• [What you will do]:
The reply should hold only the lines from the one with "The width and height of the screenshot is (1193, 642)." to the one with "Image resolution: width=455", both ends kept, exactly as they appear below, without any pictures.

• [Source records]:
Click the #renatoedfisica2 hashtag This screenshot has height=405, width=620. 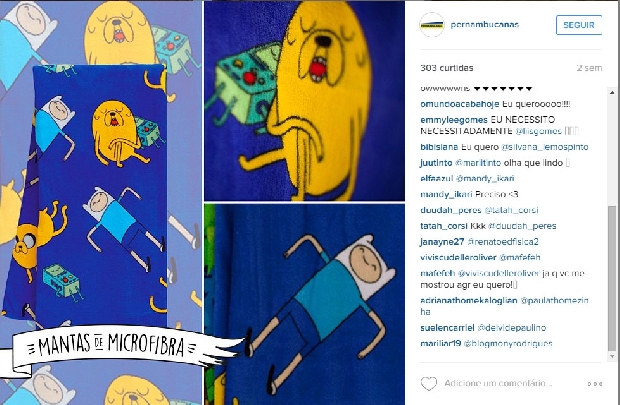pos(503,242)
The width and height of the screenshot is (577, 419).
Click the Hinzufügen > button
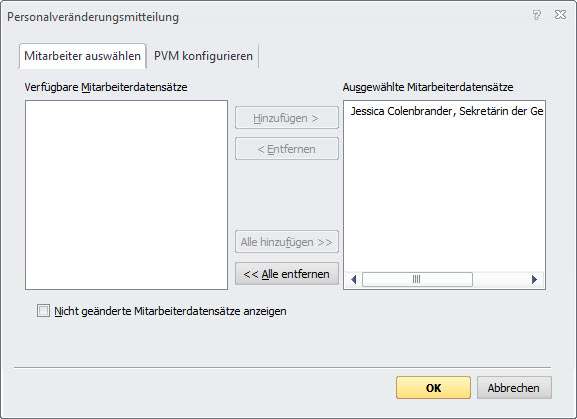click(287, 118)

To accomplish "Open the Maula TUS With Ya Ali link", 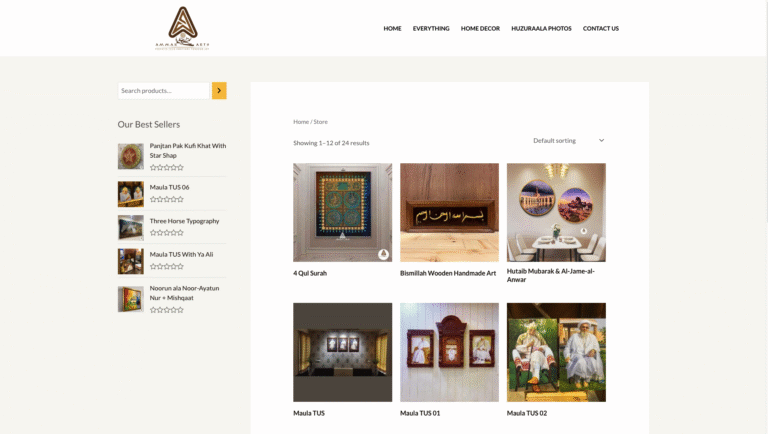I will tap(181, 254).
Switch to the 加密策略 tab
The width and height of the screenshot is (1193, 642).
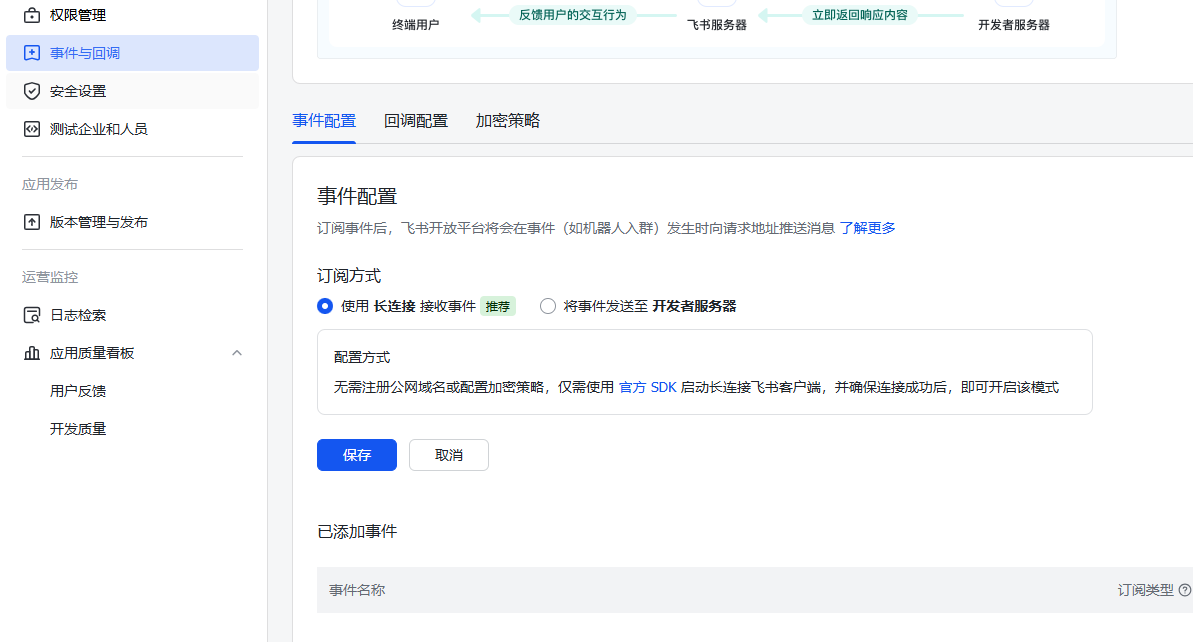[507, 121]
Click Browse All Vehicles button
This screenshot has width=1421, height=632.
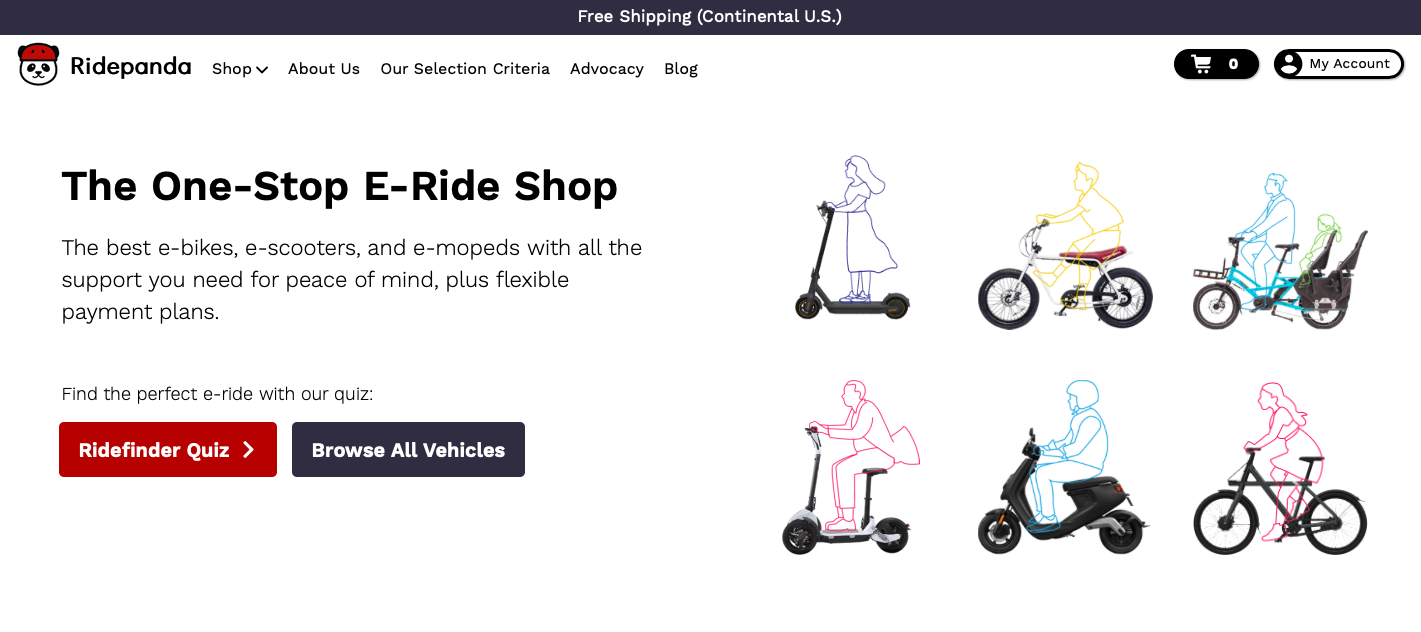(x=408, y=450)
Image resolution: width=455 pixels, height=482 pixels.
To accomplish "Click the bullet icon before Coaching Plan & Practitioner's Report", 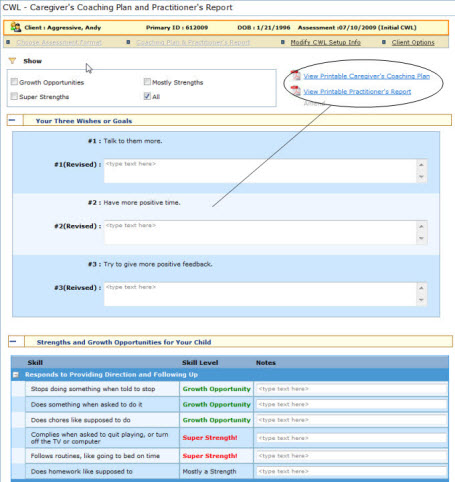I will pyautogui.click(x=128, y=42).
* * *
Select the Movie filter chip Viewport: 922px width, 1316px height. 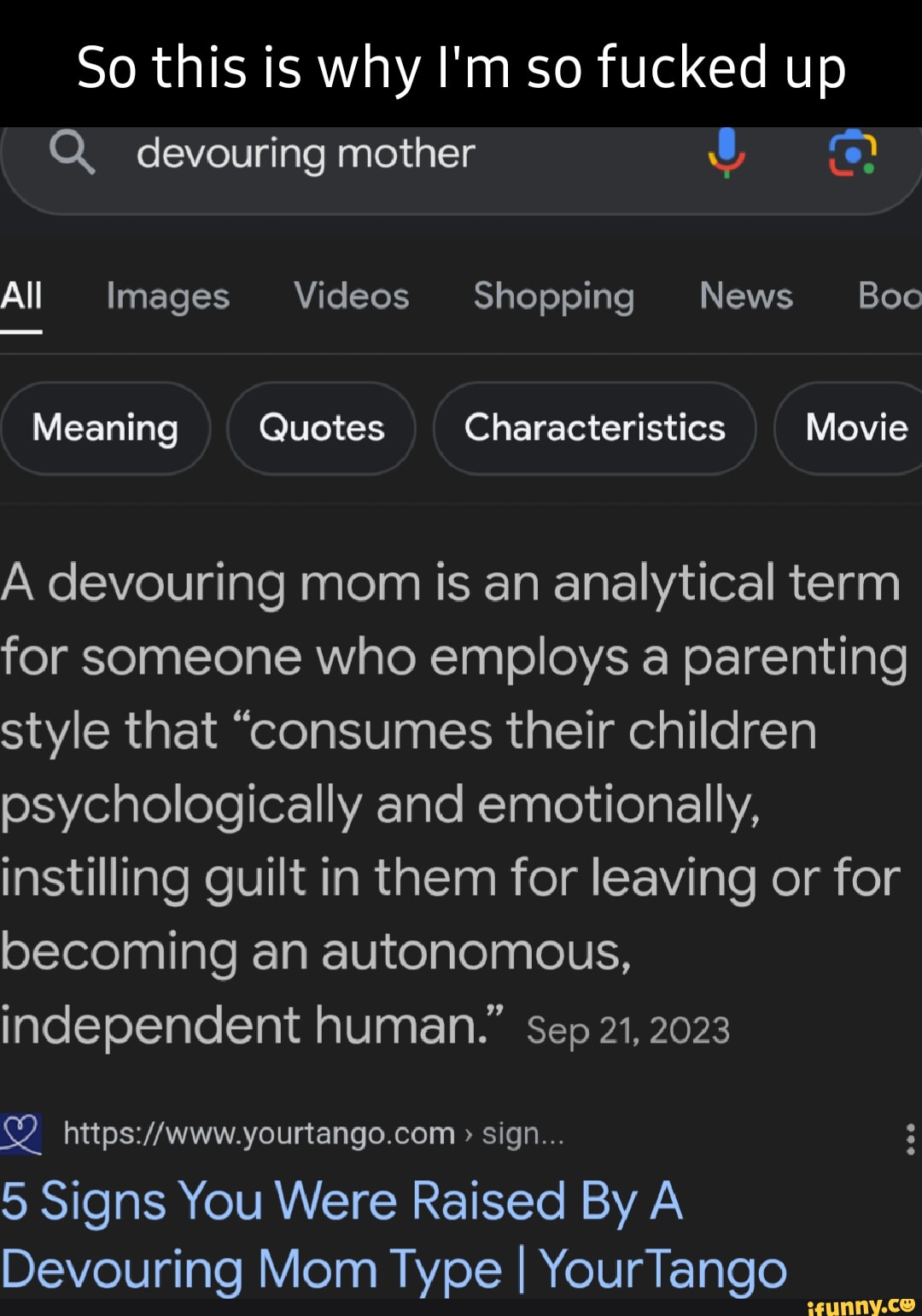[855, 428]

• [Response to the task]:
The width and height of the screenshot is (1193, 642).
[507, 121]
Click Browse All Vehicles button
This screenshot has width=1421, height=632.
(x=408, y=450)
Image resolution: width=455 pixels, height=482 pixels.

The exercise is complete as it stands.